Definition for point-wise continuity
Let (X,\mathcal{T}) and (Y,\mathcal{T}') be topological spaces and f:X\to Y. We say that f is continuous at x\in X if for every open set V\in \mathcal{T}' such that f(x)\in V, there exists an open set U\in \mathcal{T} such that x\in U and f(U)\subseteq V. (f^{-1}(V) contains an open neighborhood of x)
Lemma for continuous functions
f:X\to Y is continuous if and only if \forall x\in X, f is continuous at x.
Proof
\Rightarrow:
Trivial
\Leftarrow:
Take an open set V\in \mathcal{T}'. Then for any point x\in f^{-1}(V), we have f(x)\in V.

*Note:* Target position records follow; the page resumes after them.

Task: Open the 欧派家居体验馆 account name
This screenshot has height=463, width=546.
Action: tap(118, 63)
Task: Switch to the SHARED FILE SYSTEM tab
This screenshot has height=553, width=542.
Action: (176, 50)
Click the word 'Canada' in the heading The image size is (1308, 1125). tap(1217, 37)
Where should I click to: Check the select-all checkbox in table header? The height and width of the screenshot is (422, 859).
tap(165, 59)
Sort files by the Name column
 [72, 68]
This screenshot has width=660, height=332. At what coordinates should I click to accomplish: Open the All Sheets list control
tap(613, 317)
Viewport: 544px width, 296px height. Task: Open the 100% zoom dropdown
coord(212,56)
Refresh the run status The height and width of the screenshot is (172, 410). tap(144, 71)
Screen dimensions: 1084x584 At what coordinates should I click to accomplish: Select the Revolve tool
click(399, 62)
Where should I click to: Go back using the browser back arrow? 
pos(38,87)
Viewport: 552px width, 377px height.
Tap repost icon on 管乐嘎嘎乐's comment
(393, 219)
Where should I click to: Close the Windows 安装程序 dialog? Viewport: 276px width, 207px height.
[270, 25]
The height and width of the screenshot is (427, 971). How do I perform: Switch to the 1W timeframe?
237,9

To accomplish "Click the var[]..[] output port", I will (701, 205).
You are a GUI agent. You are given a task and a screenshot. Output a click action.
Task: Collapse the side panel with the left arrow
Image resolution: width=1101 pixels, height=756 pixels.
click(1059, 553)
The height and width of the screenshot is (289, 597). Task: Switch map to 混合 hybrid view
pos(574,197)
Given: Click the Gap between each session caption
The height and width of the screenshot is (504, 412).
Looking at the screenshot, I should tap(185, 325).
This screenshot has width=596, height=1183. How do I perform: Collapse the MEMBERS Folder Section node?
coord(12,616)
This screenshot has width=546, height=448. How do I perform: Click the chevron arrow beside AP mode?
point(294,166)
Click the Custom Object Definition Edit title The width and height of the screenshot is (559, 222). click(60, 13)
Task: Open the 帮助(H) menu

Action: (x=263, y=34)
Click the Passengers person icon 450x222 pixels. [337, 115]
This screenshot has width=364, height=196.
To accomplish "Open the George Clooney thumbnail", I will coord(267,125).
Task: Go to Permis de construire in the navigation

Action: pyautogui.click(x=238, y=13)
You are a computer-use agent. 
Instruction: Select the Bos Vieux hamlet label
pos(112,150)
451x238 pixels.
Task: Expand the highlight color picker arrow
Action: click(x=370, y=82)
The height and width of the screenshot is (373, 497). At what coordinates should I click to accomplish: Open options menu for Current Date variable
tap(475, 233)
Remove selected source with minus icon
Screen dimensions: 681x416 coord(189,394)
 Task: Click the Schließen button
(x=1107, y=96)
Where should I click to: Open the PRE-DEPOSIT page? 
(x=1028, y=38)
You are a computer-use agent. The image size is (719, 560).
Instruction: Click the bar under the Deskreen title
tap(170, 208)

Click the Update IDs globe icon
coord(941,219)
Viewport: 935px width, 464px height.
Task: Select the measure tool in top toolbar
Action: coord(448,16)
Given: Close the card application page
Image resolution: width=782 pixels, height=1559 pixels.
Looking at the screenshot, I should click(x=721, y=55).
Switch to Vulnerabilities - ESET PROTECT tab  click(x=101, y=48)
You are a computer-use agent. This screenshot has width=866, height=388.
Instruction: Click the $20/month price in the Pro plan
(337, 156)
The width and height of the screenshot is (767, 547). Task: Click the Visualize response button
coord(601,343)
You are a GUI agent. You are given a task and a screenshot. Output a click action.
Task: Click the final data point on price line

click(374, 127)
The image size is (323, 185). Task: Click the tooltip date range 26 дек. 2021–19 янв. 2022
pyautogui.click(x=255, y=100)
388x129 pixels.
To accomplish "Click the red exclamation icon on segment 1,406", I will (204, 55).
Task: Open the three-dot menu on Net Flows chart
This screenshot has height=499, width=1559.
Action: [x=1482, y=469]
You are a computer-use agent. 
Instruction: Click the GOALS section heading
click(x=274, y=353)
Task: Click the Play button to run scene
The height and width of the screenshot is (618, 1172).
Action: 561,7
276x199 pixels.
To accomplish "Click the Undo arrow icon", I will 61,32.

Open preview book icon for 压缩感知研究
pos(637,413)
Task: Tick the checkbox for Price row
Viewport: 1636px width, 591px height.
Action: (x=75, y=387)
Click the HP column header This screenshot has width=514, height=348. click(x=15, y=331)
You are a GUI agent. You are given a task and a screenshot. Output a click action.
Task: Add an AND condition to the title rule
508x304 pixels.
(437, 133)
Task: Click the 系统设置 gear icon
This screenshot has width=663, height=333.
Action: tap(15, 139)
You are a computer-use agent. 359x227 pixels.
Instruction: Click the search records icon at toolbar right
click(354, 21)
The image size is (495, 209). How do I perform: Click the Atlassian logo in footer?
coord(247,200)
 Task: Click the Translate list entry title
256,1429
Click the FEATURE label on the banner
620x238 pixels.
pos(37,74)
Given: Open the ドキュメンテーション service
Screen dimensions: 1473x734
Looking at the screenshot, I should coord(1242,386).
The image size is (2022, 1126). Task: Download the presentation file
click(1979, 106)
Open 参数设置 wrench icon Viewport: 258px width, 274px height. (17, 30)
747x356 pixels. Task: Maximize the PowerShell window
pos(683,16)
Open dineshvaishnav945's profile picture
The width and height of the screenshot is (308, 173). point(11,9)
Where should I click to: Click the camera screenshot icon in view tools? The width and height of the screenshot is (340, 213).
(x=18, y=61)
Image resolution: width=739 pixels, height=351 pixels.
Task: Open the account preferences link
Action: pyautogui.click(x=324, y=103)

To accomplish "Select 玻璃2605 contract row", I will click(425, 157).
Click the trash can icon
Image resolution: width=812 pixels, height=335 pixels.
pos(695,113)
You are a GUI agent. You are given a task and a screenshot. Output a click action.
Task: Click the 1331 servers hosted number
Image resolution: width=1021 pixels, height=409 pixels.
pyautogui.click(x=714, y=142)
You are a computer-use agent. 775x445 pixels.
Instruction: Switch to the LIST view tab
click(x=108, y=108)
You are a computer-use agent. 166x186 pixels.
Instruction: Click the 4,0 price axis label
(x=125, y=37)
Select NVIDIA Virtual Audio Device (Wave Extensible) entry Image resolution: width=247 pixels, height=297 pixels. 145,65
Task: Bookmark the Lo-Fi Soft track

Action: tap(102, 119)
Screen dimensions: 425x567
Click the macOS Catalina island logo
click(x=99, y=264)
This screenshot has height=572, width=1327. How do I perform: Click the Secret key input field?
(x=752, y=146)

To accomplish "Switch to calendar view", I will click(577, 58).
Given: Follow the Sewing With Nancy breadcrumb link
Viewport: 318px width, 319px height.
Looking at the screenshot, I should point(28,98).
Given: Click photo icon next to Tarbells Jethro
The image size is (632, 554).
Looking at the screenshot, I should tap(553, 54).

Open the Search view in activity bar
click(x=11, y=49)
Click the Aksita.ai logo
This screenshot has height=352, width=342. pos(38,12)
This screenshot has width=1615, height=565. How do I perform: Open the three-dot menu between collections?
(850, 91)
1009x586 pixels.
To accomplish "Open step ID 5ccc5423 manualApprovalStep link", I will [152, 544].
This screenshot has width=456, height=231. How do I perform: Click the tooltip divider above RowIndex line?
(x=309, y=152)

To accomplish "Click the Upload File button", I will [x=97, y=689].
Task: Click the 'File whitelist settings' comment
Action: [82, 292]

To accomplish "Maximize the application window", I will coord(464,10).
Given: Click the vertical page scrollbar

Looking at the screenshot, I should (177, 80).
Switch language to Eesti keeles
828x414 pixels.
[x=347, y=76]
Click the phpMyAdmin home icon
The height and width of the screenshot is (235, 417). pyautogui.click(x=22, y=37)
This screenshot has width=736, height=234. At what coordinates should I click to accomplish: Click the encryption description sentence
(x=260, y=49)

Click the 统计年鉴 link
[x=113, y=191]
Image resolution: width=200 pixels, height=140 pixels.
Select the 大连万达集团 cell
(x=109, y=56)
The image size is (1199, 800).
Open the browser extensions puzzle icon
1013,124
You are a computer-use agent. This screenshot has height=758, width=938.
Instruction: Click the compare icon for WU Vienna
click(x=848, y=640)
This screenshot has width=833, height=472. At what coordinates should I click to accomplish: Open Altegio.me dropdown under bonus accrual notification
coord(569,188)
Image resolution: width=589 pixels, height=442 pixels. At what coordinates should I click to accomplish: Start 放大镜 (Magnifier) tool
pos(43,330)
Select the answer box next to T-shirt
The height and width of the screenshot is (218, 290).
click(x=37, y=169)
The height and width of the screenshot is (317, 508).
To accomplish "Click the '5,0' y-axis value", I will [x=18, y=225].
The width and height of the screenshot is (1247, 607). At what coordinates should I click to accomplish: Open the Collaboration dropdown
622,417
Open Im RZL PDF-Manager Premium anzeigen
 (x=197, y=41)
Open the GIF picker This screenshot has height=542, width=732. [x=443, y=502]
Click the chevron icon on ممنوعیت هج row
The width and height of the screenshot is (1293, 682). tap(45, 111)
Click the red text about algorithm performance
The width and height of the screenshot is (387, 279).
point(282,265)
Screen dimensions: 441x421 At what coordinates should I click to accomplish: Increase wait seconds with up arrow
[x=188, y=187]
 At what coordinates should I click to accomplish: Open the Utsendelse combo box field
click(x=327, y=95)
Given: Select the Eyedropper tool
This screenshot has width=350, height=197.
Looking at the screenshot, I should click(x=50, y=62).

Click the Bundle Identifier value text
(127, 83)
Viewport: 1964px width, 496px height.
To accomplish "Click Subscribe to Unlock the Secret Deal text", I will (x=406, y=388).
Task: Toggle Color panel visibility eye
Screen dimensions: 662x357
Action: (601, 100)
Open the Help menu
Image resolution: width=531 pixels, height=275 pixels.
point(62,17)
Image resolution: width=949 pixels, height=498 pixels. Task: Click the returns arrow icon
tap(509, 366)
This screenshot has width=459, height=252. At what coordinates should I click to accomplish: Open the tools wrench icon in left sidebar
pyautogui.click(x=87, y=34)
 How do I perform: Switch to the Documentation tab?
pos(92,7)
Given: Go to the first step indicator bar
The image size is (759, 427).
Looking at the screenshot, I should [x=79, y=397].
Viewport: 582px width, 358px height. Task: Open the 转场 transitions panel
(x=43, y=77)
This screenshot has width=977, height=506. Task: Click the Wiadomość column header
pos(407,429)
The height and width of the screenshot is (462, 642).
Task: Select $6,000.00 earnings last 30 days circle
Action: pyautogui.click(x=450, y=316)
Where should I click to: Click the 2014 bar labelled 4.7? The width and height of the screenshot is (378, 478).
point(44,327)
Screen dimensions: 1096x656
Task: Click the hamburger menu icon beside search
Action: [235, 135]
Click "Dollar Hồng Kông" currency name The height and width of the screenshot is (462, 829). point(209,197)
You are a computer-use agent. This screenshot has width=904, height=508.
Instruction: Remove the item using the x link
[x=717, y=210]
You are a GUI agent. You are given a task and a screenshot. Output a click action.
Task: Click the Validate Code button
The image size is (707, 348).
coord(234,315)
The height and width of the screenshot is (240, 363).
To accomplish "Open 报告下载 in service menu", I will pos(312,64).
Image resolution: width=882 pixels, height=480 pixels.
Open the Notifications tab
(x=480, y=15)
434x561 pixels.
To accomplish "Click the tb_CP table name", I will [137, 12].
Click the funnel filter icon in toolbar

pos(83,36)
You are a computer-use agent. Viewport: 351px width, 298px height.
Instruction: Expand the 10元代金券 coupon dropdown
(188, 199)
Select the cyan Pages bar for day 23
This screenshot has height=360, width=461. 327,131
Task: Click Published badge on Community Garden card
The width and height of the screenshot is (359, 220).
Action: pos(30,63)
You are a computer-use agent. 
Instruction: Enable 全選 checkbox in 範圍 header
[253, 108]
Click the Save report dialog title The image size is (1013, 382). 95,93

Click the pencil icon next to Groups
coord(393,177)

In particular, by definition of continuity at x, there exists an open set U_x of x such that U_x\subseteq f^{-1}(V).
Then f^{-1}(V)=\bigcup_{x\in f^{-1}(V)} U_x is an arbitrary union of open sets, so f^{-1}(V) is open in X.
Example of continuous functions
Let X be any set and \mathcal{T} be the discrete topology on X, \mathcal{T}' be the trivial topology on X.
Let f:(X,\mathcal{T})\to (X,\mathcal{T}') be the identity function. Then f is continuous.
Since forall V\in \mathcal{T}', V is open in X, we can find f^{-1}(V) is open in X. (only neet to test X,\emptyset)
In general, if T is a finer than T', then f:(X,\mathcal{T})\to (X,\mathcal{T}') be the identity map is continuous.
However, if we let f:(X,\mathcal{T}')\to (X,\mathcal{T}) be the identity function, then f is not continuous unless X is a singleton.
Definition for constant maps
Let X,Y be topological spaces and y_0\in Y, f:X\to Y is defined by f(x)=y_0 for all x\in X. Then f is continuous.
Proof
Take an open set V\in \mathcal{T}'. f^{-1}(V)=\begin{cases}X, & y_0\in V \\ \emptyset, & y_0\notin V\end{cases} is open in X. (by definition of topology, X,\emptyset are open in X)
Example of inclusion maps
Let X be a topological space and A\subseteq X equipped with the subspace topology.
Let f:A\to X be the inclusion map f(x)=x for all x\in A.
Then take V\subseteq X be an open set. f^{-1}(V)=V\cap A\subseteq A is open in A (by subspace topology).